Gli sport chiamati in causa sono il basket con l’Nba, il football con la Nfl e il baseball con la Mlb, che hanno iniziato una lotta in cui non intendono affatto cedere, rischiando di far vacillare la posizione del politico che già di recente non gode più dei favori di tutti.

Tutto è iniziato il 22 settembre quando Trump, durante un comizio in Alabama, ha parlato dei giocatori neri di football che si inginocchiano per protesta durante l’inno nazionale prima delle partite, attaccandoli molto duramente. Ha detto che la protesta è una mancanza di rispetto per gli Stati Uniti e che sarebbe bellissimo vedere i proprietari delle squadre dire:

Portate quel figlio di puttana fuori dal campo, fuori, è licenziato

Già da un po’ di tempo, infatti, è in atto una forma di protesta a favore delle minoranze etniche che si esprime proprio nel momento in cui viene cantato l’inno nazionale. I giocatori si rifiutano di cantare e preferiscono rimanere in ginocchio per tutta la sua durata.
Le parole di Trump sono state molto forti: per lui è inaccettabile un comportamento simile e deve avere come conseguenza il licenziamento immediato del giocatore!

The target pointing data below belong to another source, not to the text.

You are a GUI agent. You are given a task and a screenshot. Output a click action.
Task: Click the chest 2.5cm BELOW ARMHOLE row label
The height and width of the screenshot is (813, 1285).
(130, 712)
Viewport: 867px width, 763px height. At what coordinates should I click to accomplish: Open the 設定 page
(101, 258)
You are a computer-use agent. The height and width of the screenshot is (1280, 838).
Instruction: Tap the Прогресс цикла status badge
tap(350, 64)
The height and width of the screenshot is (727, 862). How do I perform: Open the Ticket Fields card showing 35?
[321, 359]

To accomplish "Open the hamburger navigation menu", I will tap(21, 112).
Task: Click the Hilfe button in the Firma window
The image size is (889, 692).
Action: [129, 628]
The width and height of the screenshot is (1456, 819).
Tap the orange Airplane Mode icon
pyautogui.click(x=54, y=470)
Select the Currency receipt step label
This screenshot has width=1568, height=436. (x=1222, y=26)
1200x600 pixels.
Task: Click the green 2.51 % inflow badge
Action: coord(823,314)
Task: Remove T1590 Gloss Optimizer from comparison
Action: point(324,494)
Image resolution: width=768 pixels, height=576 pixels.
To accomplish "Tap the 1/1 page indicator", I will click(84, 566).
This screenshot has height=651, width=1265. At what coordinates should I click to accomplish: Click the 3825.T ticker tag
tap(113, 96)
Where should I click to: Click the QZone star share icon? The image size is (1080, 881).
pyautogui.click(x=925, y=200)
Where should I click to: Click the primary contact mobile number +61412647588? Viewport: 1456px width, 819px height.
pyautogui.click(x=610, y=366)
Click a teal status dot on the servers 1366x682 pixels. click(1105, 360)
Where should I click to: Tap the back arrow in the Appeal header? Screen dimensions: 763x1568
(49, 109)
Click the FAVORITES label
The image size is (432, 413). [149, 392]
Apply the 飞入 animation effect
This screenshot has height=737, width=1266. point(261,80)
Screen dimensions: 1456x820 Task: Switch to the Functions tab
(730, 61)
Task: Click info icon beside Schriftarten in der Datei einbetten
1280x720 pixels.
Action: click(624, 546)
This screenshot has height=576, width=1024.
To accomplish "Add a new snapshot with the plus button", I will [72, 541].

Com’era prevedibile la reazione è stata istantanea e forse ancora più grande di quanto il presidente stesso poteva immaginare. Gli sportivi sono tutti uniti nel mantenere attiva questa protesta che sta raggiungendo altissimi livelli e coinvolgendo atleti di punta, come Bruce Maxwell, della squadra degli Oakland Athletics, che è stato uno dei primi a mettersi in ginocchio mentre suonava l’inno americano.

 

Anche i giocatori di Nba non si tirano fuori da questa polemica, anzi possiedono un posto in prima fila dopo la revoca dell’invito di Trump alla casa Bianca, che doveva celebrare la vittoria del campionato dei Golden State Warriors. Pare che il presidente non abbia gradito le dichiarazioni dei giocatori in merito alla questione.
La manifestazione contro Donald Trump raggiunge il suo culmine quando nello stadio di Wembley, a Londra, i giocatori dei Jacksonville Jaguars e dei Baltimore Ravens hanno deciso di mettersi tutti in ginocchio, per sfidare il loro presidente.

Ma la protesta ha coinvolto proprio tutti: non solo gli atleti si sono inginocchiati, ma lo hanno fatto anche tutte le persone che fanno parte del loro team. L’idea di dare una lezione morale a Trump non è arrivata solo nello stadio londinese ma ha percorso un po’ tutti gli stadi che vedevano le loro squadre coinvolte in partite più o meno importanti.

Lo slogan che accomuna tutti è lo stesso:

…e ora licenziateci tutti!

Ma queste proteste non fanno che accrescere ora dopo ora le ire del Primo cittadino americano che non demorde, anzi ribadisce ancora una volta che questi giocatori sono irrispettosi e meritano di andarsene a casa.>
Il mondo dello sport è fortemente amareggiato per la situazione che si è venuta a creare, perché suo malgrado è stato coinvolto in una lotta di interessi politici che rischia di dividerlo. Al momento, però, si mostra molto unito contro un presidenzialismo rigido e discriminante che non intende accettare.